• **SOURCE MATERIAL**:
★ ★ ★ ★

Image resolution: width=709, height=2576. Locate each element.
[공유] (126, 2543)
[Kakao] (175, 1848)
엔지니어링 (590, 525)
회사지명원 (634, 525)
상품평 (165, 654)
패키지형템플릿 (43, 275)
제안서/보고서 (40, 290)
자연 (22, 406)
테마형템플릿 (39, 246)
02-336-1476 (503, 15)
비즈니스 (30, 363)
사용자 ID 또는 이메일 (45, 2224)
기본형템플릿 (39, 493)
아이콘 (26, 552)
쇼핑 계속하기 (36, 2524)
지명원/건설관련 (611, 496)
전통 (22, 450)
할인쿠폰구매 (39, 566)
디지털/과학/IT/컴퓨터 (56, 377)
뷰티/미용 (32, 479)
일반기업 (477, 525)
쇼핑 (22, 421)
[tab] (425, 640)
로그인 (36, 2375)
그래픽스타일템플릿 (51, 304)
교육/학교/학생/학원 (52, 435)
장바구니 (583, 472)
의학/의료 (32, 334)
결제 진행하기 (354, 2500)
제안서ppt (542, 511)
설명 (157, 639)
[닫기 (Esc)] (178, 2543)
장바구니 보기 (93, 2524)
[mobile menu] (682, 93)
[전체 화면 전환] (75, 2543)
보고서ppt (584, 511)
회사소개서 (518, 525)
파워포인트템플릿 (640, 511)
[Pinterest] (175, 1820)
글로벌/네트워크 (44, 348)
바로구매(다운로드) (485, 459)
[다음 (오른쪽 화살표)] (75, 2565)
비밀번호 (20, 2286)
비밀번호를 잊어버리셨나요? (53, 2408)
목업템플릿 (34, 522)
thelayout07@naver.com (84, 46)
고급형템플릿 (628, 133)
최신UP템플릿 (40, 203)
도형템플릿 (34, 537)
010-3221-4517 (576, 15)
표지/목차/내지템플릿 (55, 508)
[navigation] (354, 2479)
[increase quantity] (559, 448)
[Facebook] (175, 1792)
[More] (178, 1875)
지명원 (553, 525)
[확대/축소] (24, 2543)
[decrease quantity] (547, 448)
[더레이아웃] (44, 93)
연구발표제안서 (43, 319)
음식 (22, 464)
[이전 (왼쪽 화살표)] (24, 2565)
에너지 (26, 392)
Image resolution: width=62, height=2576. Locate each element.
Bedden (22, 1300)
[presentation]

★ ★ ★ ★

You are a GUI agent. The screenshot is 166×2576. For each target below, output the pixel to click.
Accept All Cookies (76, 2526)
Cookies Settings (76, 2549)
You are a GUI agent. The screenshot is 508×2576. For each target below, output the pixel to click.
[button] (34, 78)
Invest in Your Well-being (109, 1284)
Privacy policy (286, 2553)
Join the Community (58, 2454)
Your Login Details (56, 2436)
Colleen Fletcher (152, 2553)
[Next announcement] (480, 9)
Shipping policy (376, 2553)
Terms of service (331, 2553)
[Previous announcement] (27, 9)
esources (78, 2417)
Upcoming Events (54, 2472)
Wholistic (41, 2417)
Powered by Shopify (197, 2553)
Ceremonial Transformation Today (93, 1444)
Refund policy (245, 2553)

★ ★ ★ ★

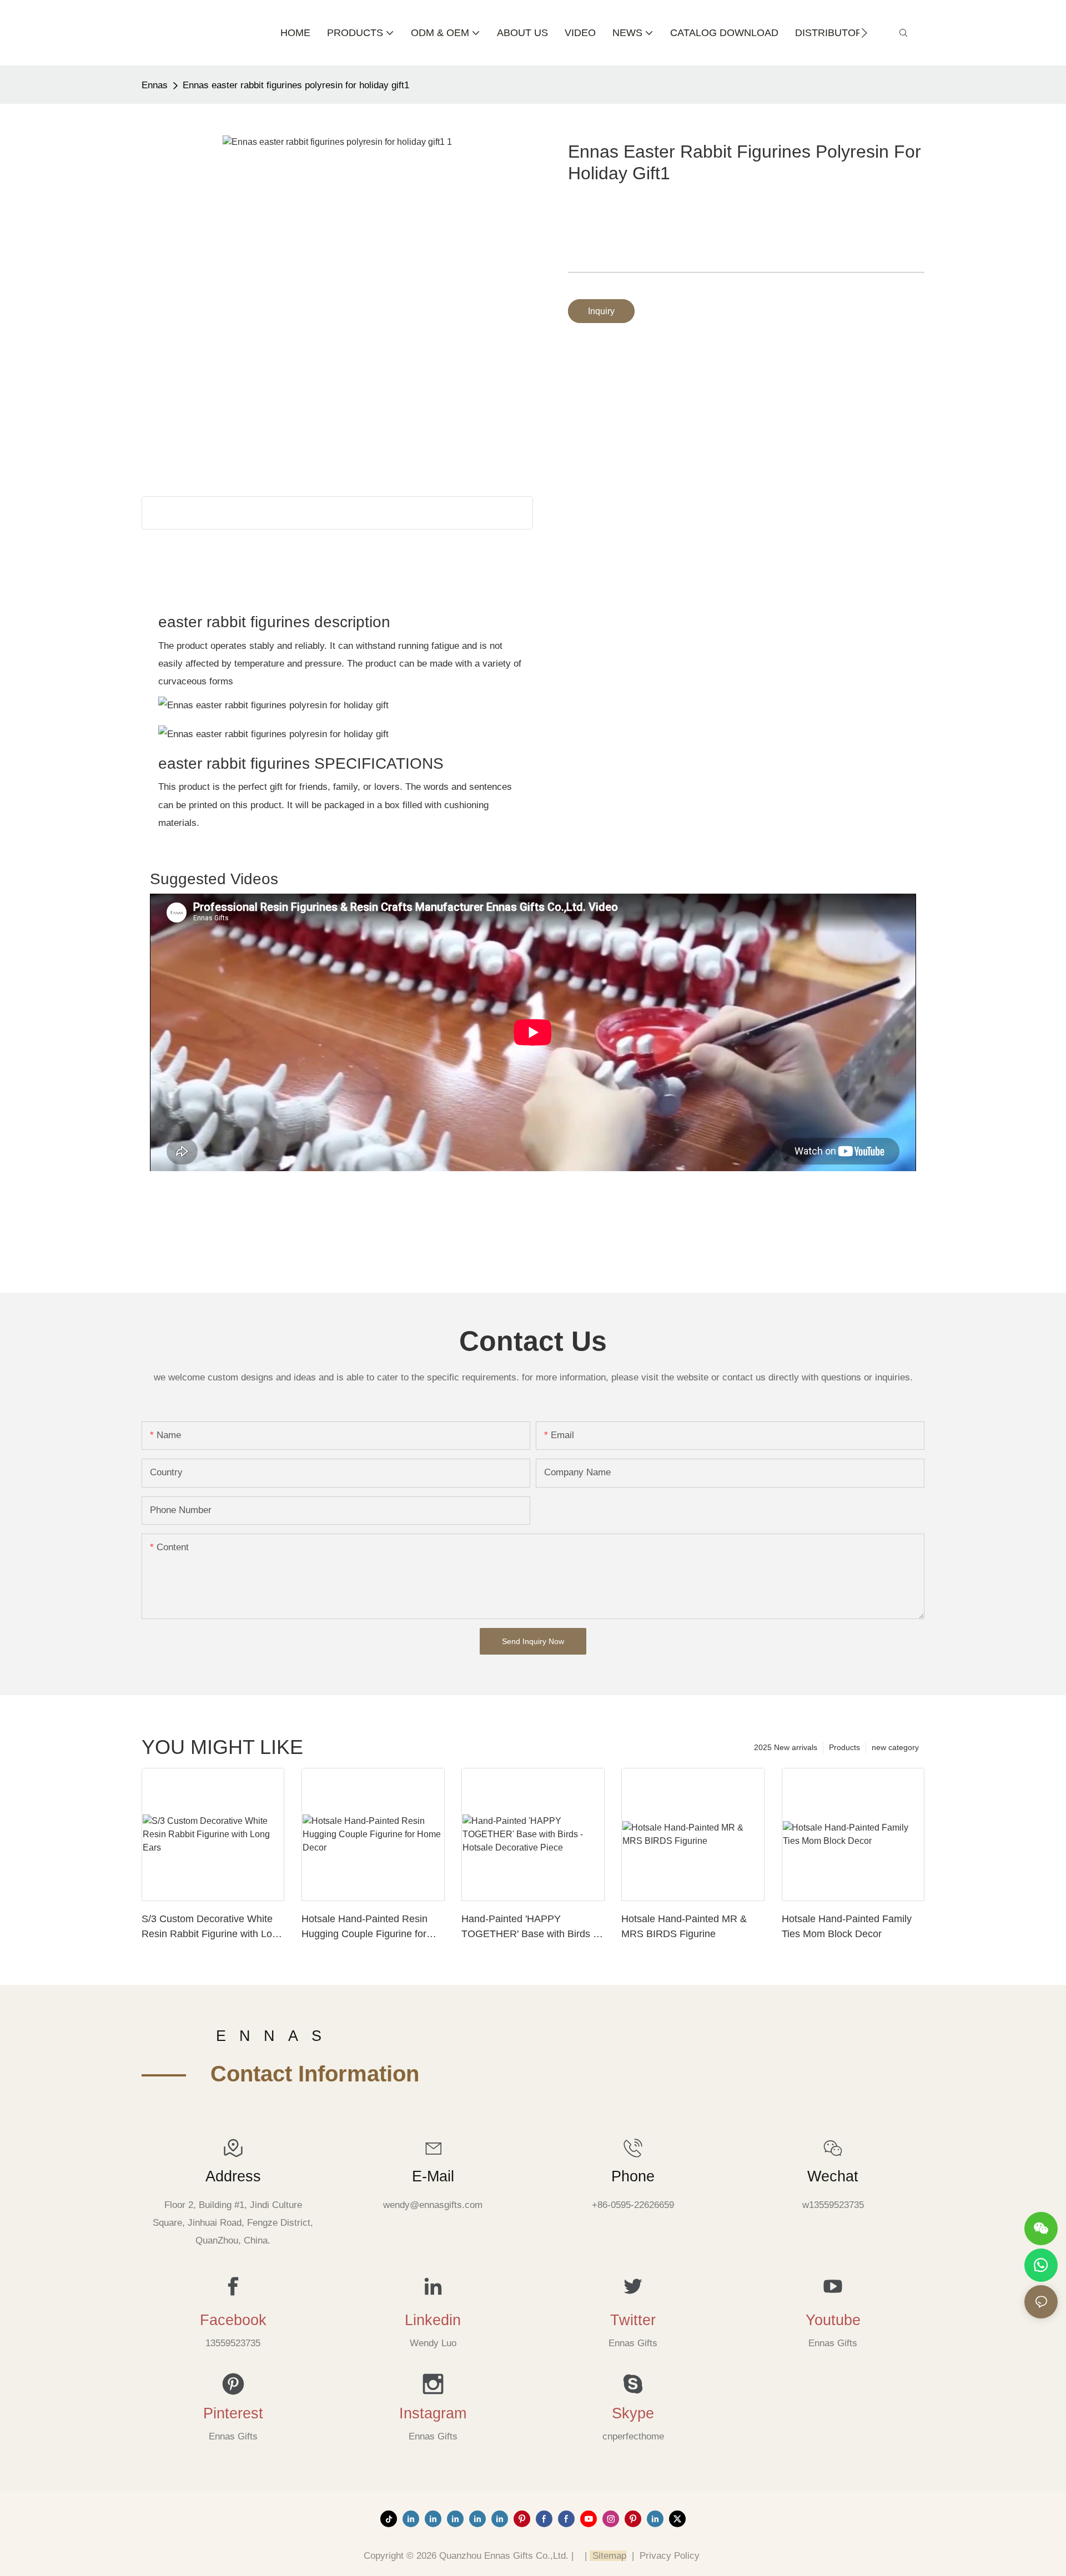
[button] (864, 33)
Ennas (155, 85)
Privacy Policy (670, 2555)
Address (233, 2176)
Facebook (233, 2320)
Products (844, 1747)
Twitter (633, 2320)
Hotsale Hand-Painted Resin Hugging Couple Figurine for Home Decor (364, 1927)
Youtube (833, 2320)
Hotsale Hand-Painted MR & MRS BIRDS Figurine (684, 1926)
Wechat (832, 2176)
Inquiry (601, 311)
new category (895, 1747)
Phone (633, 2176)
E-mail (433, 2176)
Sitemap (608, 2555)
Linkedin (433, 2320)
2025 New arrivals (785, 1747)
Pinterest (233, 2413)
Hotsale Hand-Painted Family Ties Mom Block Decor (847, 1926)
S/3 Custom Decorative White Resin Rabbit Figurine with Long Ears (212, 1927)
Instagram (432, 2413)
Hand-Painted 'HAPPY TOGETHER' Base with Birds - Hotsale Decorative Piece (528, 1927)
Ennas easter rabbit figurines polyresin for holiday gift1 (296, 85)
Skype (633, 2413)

★ ★ ★ ★

Everything above from the line with "아이콘 (26, 552)" to the line with "[presentation]", both included, must be repeated exactly, and nothing outside that range.

아이콘 (26, 552)
쇼핑 계속하기 (36, 2524)
지명원/건설관련 (611, 496)
전통 (22, 450)
할인쿠폰구매 (39, 566)
디지털/과학/IT/컴퓨터 (56, 377)
뷰티/미용 (32, 479)
일반기업 (477, 525)
쇼핑 (22, 421)
[tab] (425, 640)
로그인 (36, 2375)
그래픽스타일템플릿 (51, 304)
교육/학교/학생/학원 (52, 435)
장바구니 (583, 472)
의학/의료 (32, 334)
결제 진행하기 (354, 2500)
제안서ppt (542, 511)
설명 (157, 639)
[닫기 (Esc)] (178, 2543)
장바구니 보기 (93, 2524)
[mobile menu] (682, 93)
[전체 화면 전환] (75, 2543)
보고서ppt (584, 511)
회사소개서 (518, 525)
파워포인트템플릿 (640, 511)
[Pinterest] (175, 1820)
글로벌/네트워크 (44, 348)
바로구매(다운로드) (485, 459)
[다음 (오른쪽 화살표)] (75, 2565)
비밀번호 (20, 2286)
비밀번호를 잊어버리셨나요? (53, 2408)
목업템플릿 (34, 522)
thelayout07@naver.com (84, 46)
고급형템플릿 (628, 133)
최신UP템플릿 (40, 203)
도형템플릿 (34, 537)
010-3221-4517 (576, 15)
표지/목차/내지템플릿 (55, 508)
[navigation] (354, 2479)
[increase quantity] (559, 448)
[Facebook] (175, 1792)
[More] (178, 1875)
지명원 (553, 525)
[확대/축소] (24, 2543)
[decrease quantity] (547, 448)
[더레이아웃] (44, 93)
연구발표제안서 (43, 319)
음식 (22, 464)
[이전 (왼쪽 화살표)] (24, 2565)
에너지 (26, 392)
Image resolution: width=62, height=2576. Locate each element.
Bedden (22, 1300)
[presentation]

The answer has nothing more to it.